* _Excerpted text_:
━━━━━━━━━━━━━━━━

I have been a little slack this week. Unfortunately, both of my grandmothers and one of my husband's grandmothers are very ill in hospital. I feel so blessed to have the influence of such amazing women in my life and I sincerely pray that they will pull through.
Anyway, I have had many opportunities to feed in public. With so much going on I have not had the time to worry or be anxious about the feelings of others, I have just had to do what I have to do.
I breastfed in front of my grandmother when visiting her in hospital. It was a little nerve wracking as I don't like to make the older generation uncomfortable. However, I know that my grandmother breastfed her five children. She likes to tell a story of ducking behind a bush to tandem feed the first two. Even now I wonder what the reaction would be to tandem feeding siblings like this.
I also finally breastfed in church. I was late. It was mothers day so the church was heaving. Baby was squarking and drawing far too much attention to us. I felt happier having had the opportunity to discuss the issue with the vicar so I knew it was not innapropriate. It worked as a lovely mute button for baby. Anyway, under all my wintery layers it was unlikely you could see a thing.
I also sort of breastfed in front of my father-in-law. I accomapnied him when he took my son swimming. As I waited for them I was feeding my daughter and I got too hot and uncomfortable. Knowing there was nothing to see anyway I took off the scarf I had over my shoulder.
So, I am becomeing more comfortable with breastfeeding in front of others. But, as I do so I am beginning to ask much bigger questions. Why does it matter if people breastfeed? Why does it matter to me? Why is there an issue with breastfeeding in public? Some of these have seemingly easy answers, but I think that it may run much deeper than we like to think. As I start to make sense of these questions I will try to blog about them.
In the meantime, please include my grandmothers in your prayers.

━━━━━━━━━━━━━━━━

How would you render this sentence from the blog post above in Spanish: "I breastfed in front of my grandmother when visiting her in hospital."

Stored dataset items
━━━━━━━━━━━━━━━━

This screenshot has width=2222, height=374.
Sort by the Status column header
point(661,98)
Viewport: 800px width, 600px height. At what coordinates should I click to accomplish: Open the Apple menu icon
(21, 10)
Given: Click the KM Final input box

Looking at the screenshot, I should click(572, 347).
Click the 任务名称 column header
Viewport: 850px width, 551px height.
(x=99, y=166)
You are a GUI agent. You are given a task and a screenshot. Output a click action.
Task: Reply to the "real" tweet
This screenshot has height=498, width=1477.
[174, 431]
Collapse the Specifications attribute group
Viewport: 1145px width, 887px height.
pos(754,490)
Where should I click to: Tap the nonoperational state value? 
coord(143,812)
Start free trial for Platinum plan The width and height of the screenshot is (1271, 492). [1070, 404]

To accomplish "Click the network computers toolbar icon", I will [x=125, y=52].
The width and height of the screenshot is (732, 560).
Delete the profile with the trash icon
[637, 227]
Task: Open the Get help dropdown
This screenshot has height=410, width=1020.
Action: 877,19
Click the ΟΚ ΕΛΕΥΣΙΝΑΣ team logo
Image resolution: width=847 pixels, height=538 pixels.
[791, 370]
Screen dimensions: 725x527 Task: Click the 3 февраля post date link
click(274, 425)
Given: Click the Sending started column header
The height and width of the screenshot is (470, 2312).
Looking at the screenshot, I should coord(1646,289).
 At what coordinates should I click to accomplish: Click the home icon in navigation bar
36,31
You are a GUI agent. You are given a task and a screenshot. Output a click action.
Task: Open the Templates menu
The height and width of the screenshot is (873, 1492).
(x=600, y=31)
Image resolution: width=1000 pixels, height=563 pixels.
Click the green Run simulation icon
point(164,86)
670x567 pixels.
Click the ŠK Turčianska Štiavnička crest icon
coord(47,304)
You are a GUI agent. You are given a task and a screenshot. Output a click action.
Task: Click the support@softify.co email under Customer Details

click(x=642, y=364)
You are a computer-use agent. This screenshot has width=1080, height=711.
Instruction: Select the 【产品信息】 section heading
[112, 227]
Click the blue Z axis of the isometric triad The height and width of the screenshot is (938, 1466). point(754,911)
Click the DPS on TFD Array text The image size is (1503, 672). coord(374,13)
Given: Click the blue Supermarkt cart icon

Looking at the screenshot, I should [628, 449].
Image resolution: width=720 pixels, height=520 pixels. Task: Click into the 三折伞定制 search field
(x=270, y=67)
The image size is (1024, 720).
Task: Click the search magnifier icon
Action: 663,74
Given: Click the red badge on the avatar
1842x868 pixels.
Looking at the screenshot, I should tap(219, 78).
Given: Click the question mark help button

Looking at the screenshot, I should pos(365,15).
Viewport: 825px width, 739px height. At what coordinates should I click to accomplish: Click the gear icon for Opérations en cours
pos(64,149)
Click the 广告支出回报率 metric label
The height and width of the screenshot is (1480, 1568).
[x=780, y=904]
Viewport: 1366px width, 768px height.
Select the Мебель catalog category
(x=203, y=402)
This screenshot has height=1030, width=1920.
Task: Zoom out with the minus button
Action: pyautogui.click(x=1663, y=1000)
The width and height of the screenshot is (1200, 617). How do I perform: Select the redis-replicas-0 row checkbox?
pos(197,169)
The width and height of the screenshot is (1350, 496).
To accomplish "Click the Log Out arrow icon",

━━━━━━━━━━━━━━━━

* _Task solution_: Amamanté delante de mi abuela cuando fui a visitarla al hospital.